Vorgegebener Text:
▼
Freie Fahrt durch Europa? Das gilt
bisher leider nur auf der Straße und in der
Luft. Das Eisenbahnnetz in der EU
hingegen gleicht bisher noch immer dem
berühmten Teppich aus mittlerweile
25 Flicken. Die EU-Kommission will nun
den Personenverkehr auf der Schiene
für den europaweiten Wettbewerb öffnen
- und findet dabei die Unterstützung
des Europäischen Parlaments. Das
sogenannte III. Eisenbahnpaket, in
dem die Maßnahmen für ein Aufbrechen
der nationalen Monopole gebündelt sind,
ist auf bestem Wege.
Man stelle sich vor: Ein Lkw, der in Litauen
startet und bis nach Frankreich will, muss
bereits an der Grenze zu Polen seinen ersten
Stopp machen. Grund: Fahrerwechsel,
denn der Führerschein des Truckers gilt nur
im eigenen Land. Dasselbe Spiel würde sich
an der Oder wiederholen - und schließlich
noch einmal am Rhein, weil der deutsche
Fahrer natürlich nicht in Frankreich lenken
darf. Gleiches könnte auch mit dem Fahrzeug
selbst geschehen, falls es auf fremden
Straßen keine Zulassung hat. Ein absurdes
Beispiel? Bezogen auf den europäischen Eisenbahnverkehr
leider nein. Denn hier sind
Landesgrenzen innerhalb der EU noch wahre
Hürden. Was bei den Lokführern anfängt,
setzt sich bei dem Zugang zu den Netzen fort
und findet bei den Fahrgastrechten seinen
traurigen Abschluss: Derzeit gibt es keinen
zufriedenstellenden europäischen Eisenbahnverkehr.
Europäischer Lok-Führerschein
Die EU will diesen Zustand beenden und hat
im vergangenen Jahr das III. Eisenbahnpaket
vorlegt, das nach den Vorarbeiten der ersten
beiden Pakete den kontrollierten Wettbewerb
auf Europas Schienen mit eröffnen
soll. Vier Maßnahmen stehen dabei im Mittelpunkt:
- der europäische Lokomotivführerschein,
- die Rechte der Fahrgäste im Eisenbahnverkehr,
- die Fahrgastbeförderung im Personenverkehr,
- die Qualitätsanforderungen für den Güterverkehr.
Der Verkehrsauschuss im Europäischen Parlament
hat die Vorlage der Kommission als
Paket begrüßt und wichtige zusätzliche Erfolge
erzielt. Im April hat der Ausschuss seine
Stellungnahme abgeben, eine Zustimmung
des gesamten Europäischen Parlaments im
Herbst gilt als sicher. Damit sind die Weichen
gestellt für eine europäische Bahnpolitik im
Interesse der Fahrgäste.
Der europäische Lok-Führerschein wurde
mit großer Mehrheit beschlossen. Damit
wird der Fahrerwechsel an der Grenze
zwischen den Mitgliedsstaaten überflüssig.
Der Richtlinie über die Harmonisierung und
Zertifizierung von Triebwagenführern liegen
bilaterale Abkommen zwischen den Sozialpartnern
ETF (Europäische Transportarbeiter-Föderation)
und CER (Gemeinschaft der
Europäischen Bahnen und Infrastrukturgesellschaften)
▲
Arbeitsaufträge:
**a.** Schreiben Sie den Text über das Eisenbahnpaket ab „Der Richtlinie über“ bis einschließlich „Bahnen und Infrastrukturgesellschaften)“ neu und setzen Sie dabei „Tarifpartnern“ an die Stelle von „Sozialpartnern“.
**b.** Führen Sie den Text über das Eisenbahnpaket im Anschluss an seine letzten Worte weiter.
Die Datensätze stehen in keinem Zusammenhang mit dem Text.

Vorliegende Datensätze:
▼
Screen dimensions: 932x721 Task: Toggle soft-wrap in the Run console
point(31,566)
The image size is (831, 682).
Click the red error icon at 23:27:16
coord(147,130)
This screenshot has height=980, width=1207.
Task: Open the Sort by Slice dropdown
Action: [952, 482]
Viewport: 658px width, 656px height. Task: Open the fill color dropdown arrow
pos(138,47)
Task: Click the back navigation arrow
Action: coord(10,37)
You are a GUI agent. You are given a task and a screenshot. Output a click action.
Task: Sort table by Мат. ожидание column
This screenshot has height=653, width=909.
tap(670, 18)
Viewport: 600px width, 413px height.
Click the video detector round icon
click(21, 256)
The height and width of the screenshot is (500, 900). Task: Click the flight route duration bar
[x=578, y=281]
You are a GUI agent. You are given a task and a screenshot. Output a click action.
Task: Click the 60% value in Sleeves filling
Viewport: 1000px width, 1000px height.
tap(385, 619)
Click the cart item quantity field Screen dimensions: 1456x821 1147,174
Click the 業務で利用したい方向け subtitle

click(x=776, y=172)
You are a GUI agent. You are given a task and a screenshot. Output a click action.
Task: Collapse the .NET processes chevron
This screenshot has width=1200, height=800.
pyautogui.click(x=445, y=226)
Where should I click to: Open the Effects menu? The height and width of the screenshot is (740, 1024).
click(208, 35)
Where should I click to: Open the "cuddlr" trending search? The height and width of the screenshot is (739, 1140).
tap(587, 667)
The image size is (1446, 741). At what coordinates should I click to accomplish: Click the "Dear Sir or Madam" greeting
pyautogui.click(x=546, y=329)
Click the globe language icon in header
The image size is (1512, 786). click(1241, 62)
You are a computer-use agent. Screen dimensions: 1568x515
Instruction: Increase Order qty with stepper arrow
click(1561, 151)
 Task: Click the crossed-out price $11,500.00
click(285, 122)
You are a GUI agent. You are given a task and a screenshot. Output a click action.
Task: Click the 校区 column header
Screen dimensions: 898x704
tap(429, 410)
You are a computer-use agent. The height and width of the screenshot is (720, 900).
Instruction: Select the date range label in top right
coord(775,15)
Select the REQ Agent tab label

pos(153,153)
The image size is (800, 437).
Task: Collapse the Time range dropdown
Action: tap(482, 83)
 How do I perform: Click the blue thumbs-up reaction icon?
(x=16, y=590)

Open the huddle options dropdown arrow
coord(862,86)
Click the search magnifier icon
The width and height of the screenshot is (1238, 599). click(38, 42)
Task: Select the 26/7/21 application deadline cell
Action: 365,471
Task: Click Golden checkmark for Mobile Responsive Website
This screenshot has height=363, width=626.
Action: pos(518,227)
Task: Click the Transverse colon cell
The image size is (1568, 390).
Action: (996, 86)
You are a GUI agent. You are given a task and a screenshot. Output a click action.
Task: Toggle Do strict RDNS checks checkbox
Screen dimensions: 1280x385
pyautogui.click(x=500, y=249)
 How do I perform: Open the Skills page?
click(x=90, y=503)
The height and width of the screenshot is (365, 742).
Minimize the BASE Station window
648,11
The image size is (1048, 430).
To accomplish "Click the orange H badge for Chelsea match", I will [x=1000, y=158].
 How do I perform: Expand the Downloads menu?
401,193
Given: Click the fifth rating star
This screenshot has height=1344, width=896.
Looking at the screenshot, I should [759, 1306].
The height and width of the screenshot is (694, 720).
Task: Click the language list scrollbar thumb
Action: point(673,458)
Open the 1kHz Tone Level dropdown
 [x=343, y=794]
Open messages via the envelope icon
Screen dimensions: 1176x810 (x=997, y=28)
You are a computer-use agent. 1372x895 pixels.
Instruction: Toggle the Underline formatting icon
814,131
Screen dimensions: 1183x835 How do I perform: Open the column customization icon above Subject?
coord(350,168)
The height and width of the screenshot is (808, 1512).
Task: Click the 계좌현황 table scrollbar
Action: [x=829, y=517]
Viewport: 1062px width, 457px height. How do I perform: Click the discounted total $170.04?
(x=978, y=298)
▲
Lösungen:
**a.**
Der Richtlinie über die Harmonisierung und
Zertifizierung von Triebwagenführern liegen
bilaterale Abkommen zwischen den Tarifpartnern
ETF (Europäische Transportarbeiter-Föderation)
und CER (Gemeinschaft der
Europäischen Bahnen und Infrastrukturgesellschaften)

**b.**
zugrunde.
Die Fahrgastrechte sollen gestärkt werden.
Der verabschiedete umfassende Katalog
orientiert sich am Flugverkehr, um
Wettbewerbsnachteile für die Bahn zu vermeiden.
Unter anderem sollen einklagbare
Entschädigungen im Falle von Verspätungen
im Eisenbahn-Personenverkehr aller EU-Mitgliedsstaaten
ermöglicht werden. Der von
uns zwischen den Fraktionen initiierte Kompromiss
sieht ab einer Stunde Verspätung
eine Erstattung von 25 Prozent des Fahrpreises
vor, ab zwei Stunden 50 Prozent und ab
drei Stunden 75 Prozent.
Generelle Fahrradmitnahme
Der Ausschuss will, dass in allen Zügen-also
auch in denen des Eisenbahn-Fernverkehrs
- die Fahrrad-Mitnahme ermöglicht wird.
Zudem werden die Eisenbahngesellschaften
verpflichtet, umfassende Informationen und
den Kauf europaweiter Tickets zu garantieren.
Der Zugang für mobilitätsbehinderte
Fahrgäste muss sichergestellt sein.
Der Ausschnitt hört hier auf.